Text and item location entries.
══════════

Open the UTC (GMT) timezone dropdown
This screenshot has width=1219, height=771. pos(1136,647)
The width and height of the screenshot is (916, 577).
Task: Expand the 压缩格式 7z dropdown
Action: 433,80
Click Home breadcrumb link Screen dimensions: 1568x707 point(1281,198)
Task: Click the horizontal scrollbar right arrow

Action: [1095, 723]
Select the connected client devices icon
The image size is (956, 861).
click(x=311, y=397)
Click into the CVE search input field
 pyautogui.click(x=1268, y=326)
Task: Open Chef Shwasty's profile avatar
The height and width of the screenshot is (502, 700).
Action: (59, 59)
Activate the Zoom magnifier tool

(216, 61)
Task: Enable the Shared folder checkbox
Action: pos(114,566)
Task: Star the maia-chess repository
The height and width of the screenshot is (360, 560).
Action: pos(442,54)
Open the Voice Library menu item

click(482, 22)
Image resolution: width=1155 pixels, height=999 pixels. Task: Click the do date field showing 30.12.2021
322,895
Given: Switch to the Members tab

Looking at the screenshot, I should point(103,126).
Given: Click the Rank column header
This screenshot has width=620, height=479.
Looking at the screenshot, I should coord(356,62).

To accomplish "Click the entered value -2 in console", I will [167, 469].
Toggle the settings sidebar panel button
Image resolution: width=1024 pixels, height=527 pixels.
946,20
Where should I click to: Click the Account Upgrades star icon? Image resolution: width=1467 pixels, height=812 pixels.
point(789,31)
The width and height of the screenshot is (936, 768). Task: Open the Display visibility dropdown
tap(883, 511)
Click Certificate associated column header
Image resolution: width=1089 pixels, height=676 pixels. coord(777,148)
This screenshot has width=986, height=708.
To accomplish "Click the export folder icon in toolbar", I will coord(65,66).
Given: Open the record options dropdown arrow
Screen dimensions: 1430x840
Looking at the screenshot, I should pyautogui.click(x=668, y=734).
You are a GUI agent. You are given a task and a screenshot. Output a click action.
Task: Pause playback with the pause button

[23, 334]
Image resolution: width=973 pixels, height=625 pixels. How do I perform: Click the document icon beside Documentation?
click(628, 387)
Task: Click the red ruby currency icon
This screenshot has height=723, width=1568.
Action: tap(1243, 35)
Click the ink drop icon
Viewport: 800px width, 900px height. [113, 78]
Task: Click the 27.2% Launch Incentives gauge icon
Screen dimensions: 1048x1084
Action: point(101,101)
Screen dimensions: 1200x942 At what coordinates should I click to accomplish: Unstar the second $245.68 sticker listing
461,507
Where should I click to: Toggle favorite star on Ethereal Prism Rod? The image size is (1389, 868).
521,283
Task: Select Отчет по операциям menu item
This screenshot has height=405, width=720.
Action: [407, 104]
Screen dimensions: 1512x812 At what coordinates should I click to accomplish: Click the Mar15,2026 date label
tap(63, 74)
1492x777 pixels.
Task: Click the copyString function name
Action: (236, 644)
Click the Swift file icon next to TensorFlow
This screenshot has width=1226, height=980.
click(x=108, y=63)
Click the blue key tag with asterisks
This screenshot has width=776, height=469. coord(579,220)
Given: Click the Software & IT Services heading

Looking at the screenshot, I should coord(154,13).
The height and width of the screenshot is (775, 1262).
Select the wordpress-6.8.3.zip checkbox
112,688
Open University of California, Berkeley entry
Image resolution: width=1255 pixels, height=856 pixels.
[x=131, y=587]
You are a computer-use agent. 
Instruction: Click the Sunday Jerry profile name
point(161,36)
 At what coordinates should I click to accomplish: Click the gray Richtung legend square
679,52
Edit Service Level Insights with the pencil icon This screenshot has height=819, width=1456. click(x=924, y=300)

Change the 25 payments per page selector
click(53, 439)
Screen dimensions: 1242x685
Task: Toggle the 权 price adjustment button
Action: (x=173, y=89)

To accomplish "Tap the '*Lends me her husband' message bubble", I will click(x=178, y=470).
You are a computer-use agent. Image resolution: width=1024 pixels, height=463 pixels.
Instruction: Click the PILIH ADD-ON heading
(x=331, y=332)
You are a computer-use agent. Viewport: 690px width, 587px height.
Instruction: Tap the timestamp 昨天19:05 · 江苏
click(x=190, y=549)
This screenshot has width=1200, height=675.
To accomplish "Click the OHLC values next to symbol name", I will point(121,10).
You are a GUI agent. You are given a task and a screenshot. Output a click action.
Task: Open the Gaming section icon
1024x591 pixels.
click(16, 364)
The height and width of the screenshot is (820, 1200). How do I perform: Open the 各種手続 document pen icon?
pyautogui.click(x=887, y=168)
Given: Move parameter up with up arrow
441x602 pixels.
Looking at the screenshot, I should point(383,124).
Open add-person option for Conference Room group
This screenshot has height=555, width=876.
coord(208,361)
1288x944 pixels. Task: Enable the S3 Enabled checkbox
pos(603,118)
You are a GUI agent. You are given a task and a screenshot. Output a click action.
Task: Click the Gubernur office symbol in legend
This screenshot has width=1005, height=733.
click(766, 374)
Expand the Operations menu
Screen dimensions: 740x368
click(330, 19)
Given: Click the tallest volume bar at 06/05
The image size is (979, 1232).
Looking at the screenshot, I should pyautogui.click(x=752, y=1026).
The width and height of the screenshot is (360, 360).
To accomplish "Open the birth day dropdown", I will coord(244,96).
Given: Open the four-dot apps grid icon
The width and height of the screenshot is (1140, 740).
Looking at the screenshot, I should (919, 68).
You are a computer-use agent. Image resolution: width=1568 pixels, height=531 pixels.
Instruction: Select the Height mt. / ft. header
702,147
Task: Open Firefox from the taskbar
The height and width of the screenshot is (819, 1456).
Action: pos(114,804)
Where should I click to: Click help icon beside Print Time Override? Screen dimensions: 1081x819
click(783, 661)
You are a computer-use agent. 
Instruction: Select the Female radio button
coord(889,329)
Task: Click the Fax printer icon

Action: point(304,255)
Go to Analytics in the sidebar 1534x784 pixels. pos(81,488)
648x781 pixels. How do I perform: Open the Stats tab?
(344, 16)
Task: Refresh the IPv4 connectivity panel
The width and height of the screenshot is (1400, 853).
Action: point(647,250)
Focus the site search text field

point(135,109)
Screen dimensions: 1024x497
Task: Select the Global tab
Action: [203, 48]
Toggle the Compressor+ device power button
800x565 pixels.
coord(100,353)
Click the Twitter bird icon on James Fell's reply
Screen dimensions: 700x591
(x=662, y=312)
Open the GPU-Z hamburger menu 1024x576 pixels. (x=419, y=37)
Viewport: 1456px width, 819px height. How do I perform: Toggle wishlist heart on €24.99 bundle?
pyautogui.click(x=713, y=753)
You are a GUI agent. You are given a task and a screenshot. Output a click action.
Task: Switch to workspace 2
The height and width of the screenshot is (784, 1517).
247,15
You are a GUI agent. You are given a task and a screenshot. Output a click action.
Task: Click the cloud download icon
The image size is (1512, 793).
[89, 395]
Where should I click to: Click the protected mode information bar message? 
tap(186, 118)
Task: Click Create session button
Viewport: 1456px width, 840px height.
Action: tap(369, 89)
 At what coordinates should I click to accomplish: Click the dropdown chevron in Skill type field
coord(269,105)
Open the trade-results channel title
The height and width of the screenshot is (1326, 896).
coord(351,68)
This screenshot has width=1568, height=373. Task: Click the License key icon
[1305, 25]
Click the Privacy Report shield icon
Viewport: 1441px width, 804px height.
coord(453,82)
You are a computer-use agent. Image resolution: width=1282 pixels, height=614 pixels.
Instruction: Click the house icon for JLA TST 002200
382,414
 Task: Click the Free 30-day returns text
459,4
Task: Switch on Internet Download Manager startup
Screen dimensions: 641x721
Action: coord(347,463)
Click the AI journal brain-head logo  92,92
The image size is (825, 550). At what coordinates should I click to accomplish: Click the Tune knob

══════════

YOUR OBJECTIVE.
Transcribe every one of the rows above word for word, keeping their order and line breaks.

CORRECT RESPONSE.
Open the UTC (GMT) timezone dropdown
This screenshot has width=1219, height=771. pos(1136,647)
The width and height of the screenshot is (916, 577).
Task: Expand the 压缩格式 7z dropdown
Action: 433,80
Click Home breadcrumb link Screen dimensions: 1568x707 point(1281,198)
Task: Click the horizontal scrollbar right arrow

Action: [1095, 723]
Select the connected client devices icon
The image size is (956, 861).
click(x=311, y=397)
Click into the CVE search input field
 pyautogui.click(x=1268, y=326)
Task: Open Chef Shwasty's profile avatar
The height and width of the screenshot is (502, 700).
Action: (59, 59)
Activate the Zoom magnifier tool

(216, 61)
Task: Enable the Shared folder checkbox
Action: pos(114,566)
Task: Star the maia-chess repository
The height and width of the screenshot is (360, 560).
Action: pos(442,54)
Open the Voice Library menu item

click(482, 22)
Image resolution: width=1155 pixels, height=999 pixels. Task: Click the do date field showing 30.12.2021
322,895
Given: Switch to the Members tab

Looking at the screenshot, I should point(103,126).
Given: Click the Rank column header
This screenshot has width=620, height=479.
Looking at the screenshot, I should coord(356,62).

To accomplish "Click the entered value -2 in console", I will [167, 469].
Toggle the settings sidebar panel button
Image resolution: width=1024 pixels, height=527 pixels.
946,20
Where should I click to: Click the Account Upgrades star icon? Image resolution: width=1467 pixels, height=812 pixels.
point(789,31)
The width and height of the screenshot is (936, 768). Task: Open the Display visibility dropdown
tap(883, 511)
Click Certificate associated column header
Image resolution: width=1089 pixels, height=676 pixels. coord(777,148)
This screenshot has width=986, height=708.
To accomplish "Click the export folder icon in toolbar", I will coord(65,66).
Given: Open the record options dropdown arrow
Screen dimensions: 1430x840
Looking at the screenshot, I should pyautogui.click(x=668, y=734).
You are a GUI agent. You are given a task and a screenshot. Output a click action.
Task: Pause playback with the pause button

[23, 334]
Image resolution: width=973 pixels, height=625 pixels. How do I perform: Click the document icon beside Documentation?
click(628, 387)
Task: Click the red ruby currency icon
This screenshot has height=723, width=1568.
Action: tap(1243, 35)
Click the ink drop icon
Viewport: 800px width, 900px height. [113, 78]
Task: Click the 27.2% Launch Incentives gauge icon
Screen dimensions: 1048x1084
Action: point(101,101)
Screen dimensions: 1200x942 At what coordinates should I click to accomplish: Unstar the second $245.68 sticker listing
461,507
Where should I click to: Toggle favorite star on Ethereal Prism Rod? The image size is (1389, 868).
521,283
Task: Select Отчет по операциям menu item
This screenshot has height=405, width=720.
Action: [407, 104]
Screen dimensions: 1512x812 At what coordinates should I click to accomplish: Click the Mar15,2026 date label
tap(63, 74)
1492x777 pixels.
Task: Click the copyString function name
Action: (236, 644)
Click the Swift file icon next to TensorFlow
This screenshot has width=1226, height=980.
click(x=108, y=63)
Click the blue key tag with asterisks
This screenshot has width=776, height=469. coord(579,220)
Given: Click the Software & IT Services heading

Looking at the screenshot, I should coord(154,13).
The height and width of the screenshot is (775, 1262).
Select the wordpress-6.8.3.zip checkbox
112,688
Open University of California, Berkeley entry
Image resolution: width=1255 pixels, height=856 pixels.
[x=131, y=587]
You are a computer-use agent. 
Instruction: Click the Sunday Jerry profile name
point(161,36)
 At what coordinates should I click to accomplish: Click the gray Richtung legend square
679,52
Edit Service Level Insights with the pencil icon This screenshot has height=819, width=1456. click(x=924, y=300)

Change the 25 payments per page selector
click(53, 439)
Screen dimensions: 1242x685
Task: Toggle the 权 price adjustment button
Action: (x=173, y=89)

To accomplish "Tap the '*Lends me her husband' message bubble", I will click(x=178, y=470).
You are a computer-use agent. Image resolution: width=1024 pixels, height=463 pixels.
Instruction: Click the PILIH ADD-ON heading
(x=331, y=332)
You are a computer-use agent. Viewport: 690px width, 587px height.
Instruction: Tap the timestamp 昨天19:05 · 江苏
click(x=190, y=549)
This screenshot has width=1200, height=675.
To accomplish "Click the OHLC values next to symbol name", I will point(121,10).
You are a GUI agent. You are given a task and a screenshot. Output a click action.
Task: Open the Gaming section icon
1024x591 pixels.
click(16, 364)
The height and width of the screenshot is (820, 1200). How do I perform: Open the 各種手続 document pen icon?
pyautogui.click(x=887, y=168)
Given: Move parameter up with up arrow
441x602 pixels.
Looking at the screenshot, I should point(383,124).
Open add-person option for Conference Room group
This screenshot has height=555, width=876.
coord(208,361)
1288x944 pixels. Task: Enable the S3 Enabled checkbox
pos(603,118)
You are a GUI agent. You are given a task and a screenshot. Output a click action.
Task: Click the Gubernur office symbol in legend
This screenshot has width=1005, height=733.
click(766, 374)
Expand the Operations menu
Screen dimensions: 740x368
click(330, 19)
Given: Click the tallest volume bar at 06/05
The image size is (979, 1232).
Looking at the screenshot, I should pyautogui.click(x=752, y=1026).
The width and height of the screenshot is (360, 360).
To accomplish "Open the birth day dropdown", I will coord(244,96).
Given: Open the four-dot apps grid icon
The width and height of the screenshot is (1140, 740).
Looking at the screenshot, I should (919, 68).
You are a computer-use agent. Image resolution: width=1568 pixels, height=531 pixels.
Instruction: Select the Height mt. / ft. header
702,147
Task: Open Firefox from the taskbar
The height and width of the screenshot is (819, 1456).
Action: pos(114,804)
Where should I click to: Click help icon beside Print Time Override? Screen dimensions: 1081x819
click(783, 661)
You are a computer-use agent. 
Instruction: Select the Female radio button
coord(889,329)
Task: Click the Fax printer icon

Action: point(304,255)
Go to Analytics in the sidebar 1534x784 pixels. pos(81,488)
648x781 pixels. How do I perform: Open the Stats tab?
(344, 16)
Task: Refresh the IPv4 connectivity panel
The width and height of the screenshot is (1400, 853).
Action: point(647,250)
Focus the site search text field

point(135,109)
Screen dimensions: 1024x497
Task: Select the Global tab
Action: [203, 48]
Toggle the Compressor+ device power button
800x565 pixels.
coord(100,353)
Click the Twitter bird icon on James Fell's reply
Screen dimensions: 700x591
(x=662, y=312)
Open the GPU-Z hamburger menu 1024x576 pixels. (x=419, y=37)
Viewport: 1456px width, 819px height. How do I perform: Toggle wishlist heart on €24.99 bundle?
pyautogui.click(x=713, y=753)
You are a GUI agent. You are given a task and a screenshot. Output a click action.
Task: Switch to workspace 2
The height and width of the screenshot is (784, 1517).
247,15
You are a GUI agent. You are given a task and a screenshot. Output a click action.
Task: Click the cloud download icon
The image size is (1512, 793).
[89, 395]
Where should I click to: Click the protected mode information bar message? 
tap(186, 118)
Task: Click Create session button
Viewport: 1456px width, 840px height.
Action: tap(369, 89)
 At what coordinates should I click to accomplish: Click the dropdown chevron in Skill type field
coord(269,105)
Open the trade-results channel title
The height and width of the screenshot is (1326, 896).
coord(351,68)
This screenshot has width=1568, height=373. Task: Click the License key icon
[1305, 25]
Click the Privacy Report shield icon
Viewport: 1441px width, 804px height.
coord(453,82)
You are a computer-use agent. Image resolution: width=1282 pixels, height=614 pixels.
Instruction: Click the house icon for JLA TST 002200
382,414
 Task: Click the Free 30-day returns text
459,4
Task: Switch on Internet Download Manager startup
Screen dimensions: 641x721
Action: coord(347,463)
Click the AI journal brain-head logo  92,92
The image size is (825, 550). At what coordinates should I click to accomplish: Click the Tune knob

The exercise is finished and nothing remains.